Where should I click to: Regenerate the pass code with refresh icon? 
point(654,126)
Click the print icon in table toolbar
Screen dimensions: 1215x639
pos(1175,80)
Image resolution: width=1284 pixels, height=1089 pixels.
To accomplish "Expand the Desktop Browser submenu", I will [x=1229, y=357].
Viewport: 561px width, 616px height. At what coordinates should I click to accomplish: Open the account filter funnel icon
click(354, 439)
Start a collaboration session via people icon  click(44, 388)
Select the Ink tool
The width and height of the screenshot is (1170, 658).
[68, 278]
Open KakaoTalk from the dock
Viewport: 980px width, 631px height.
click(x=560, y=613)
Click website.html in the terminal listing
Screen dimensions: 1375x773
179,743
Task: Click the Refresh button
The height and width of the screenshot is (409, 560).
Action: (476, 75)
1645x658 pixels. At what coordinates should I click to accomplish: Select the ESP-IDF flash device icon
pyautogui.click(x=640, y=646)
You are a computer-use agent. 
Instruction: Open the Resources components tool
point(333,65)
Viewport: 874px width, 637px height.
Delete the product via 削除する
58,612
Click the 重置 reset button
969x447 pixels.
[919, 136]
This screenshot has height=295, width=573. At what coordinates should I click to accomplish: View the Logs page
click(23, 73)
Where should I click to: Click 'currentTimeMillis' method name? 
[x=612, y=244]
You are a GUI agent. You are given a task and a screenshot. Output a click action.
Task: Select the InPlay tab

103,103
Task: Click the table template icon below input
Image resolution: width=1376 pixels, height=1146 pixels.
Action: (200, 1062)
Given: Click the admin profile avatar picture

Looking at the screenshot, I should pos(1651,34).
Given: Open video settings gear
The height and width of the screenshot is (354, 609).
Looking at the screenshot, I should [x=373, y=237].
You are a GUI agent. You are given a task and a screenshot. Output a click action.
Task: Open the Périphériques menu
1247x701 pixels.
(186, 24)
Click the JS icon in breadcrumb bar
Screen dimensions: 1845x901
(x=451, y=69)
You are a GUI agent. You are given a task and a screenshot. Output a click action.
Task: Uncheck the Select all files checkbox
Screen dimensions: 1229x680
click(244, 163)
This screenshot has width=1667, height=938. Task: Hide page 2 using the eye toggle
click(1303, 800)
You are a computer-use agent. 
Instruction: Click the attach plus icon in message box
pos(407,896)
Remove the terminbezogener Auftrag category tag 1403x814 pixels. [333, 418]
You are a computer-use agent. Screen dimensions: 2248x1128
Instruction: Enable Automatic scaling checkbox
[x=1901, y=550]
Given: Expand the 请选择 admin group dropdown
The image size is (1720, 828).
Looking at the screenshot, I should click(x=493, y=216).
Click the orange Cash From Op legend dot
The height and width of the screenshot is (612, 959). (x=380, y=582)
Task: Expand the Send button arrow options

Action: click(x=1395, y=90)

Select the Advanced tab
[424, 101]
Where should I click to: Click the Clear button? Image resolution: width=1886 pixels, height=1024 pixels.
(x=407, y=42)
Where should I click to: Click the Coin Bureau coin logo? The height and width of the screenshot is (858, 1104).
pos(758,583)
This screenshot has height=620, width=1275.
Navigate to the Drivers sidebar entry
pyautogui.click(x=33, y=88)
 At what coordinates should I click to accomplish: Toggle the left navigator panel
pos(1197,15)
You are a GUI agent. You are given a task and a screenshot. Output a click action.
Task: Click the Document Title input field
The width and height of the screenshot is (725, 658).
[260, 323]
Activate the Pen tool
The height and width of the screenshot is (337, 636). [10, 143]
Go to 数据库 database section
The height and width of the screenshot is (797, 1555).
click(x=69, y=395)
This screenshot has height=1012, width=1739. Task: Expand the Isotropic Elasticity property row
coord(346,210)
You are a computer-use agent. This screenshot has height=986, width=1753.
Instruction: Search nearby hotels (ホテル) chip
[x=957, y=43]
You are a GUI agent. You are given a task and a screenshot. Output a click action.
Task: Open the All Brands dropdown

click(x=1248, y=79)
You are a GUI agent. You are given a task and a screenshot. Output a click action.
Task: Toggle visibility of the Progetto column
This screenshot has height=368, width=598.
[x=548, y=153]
=-=-=-=-=
- **Problem to solve**: Each line of the data that has the string "table" should be returned.

- **Written answer**:
Click the print icon in table toolbar
Task: Click the table template icon below input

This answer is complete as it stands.